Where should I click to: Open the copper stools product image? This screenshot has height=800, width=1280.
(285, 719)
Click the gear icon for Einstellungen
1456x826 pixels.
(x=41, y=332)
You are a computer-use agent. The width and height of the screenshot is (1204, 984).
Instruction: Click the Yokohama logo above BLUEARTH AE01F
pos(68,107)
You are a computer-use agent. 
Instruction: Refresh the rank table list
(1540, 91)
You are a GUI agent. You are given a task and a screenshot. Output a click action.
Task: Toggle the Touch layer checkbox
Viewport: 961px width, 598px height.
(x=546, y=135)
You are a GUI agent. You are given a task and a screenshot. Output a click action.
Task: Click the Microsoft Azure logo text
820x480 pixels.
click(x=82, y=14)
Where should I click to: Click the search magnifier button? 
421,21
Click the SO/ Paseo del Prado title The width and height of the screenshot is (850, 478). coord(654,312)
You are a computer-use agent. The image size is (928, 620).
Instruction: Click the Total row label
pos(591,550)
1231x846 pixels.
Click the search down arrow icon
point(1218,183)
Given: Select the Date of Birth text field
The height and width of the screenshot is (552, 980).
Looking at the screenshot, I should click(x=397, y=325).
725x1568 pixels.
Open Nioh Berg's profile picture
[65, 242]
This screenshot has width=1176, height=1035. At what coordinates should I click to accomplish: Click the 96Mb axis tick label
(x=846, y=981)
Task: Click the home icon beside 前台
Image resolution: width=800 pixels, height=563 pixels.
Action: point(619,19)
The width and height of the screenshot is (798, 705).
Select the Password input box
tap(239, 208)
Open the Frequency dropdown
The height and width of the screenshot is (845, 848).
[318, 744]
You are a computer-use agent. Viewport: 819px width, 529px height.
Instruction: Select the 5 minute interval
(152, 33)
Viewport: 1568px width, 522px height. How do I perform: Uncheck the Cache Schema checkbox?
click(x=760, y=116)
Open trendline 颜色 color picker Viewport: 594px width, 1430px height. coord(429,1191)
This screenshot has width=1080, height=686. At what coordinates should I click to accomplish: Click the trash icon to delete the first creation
☆ ☆ ☆ ☆ ☆ ☆ ☆
WORK REQUEST:
The response must hold only the lines above from the line with "Select the Password input box" through the line with "Open trendline 颜色", each copied exactly, both ends kept.

ANSWER BOX:
Select the Password input box
tap(239, 208)
Open the Frequency dropdown
The height and width of the screenshot is (845, 848).
[318, 744]
You are a computer-use agent. Viewport: 819px width, 529px height.
Instruction: Select the 5 minute interval
(152, 33)
Viewport: 1568px width, 522px height. How do I perform: Uncheck the Cache Schema checkbox?
click(x=760, y=116)
Open trendline 颜色 color picker Viewport: 594px width, 1430px height. coord(429,1191)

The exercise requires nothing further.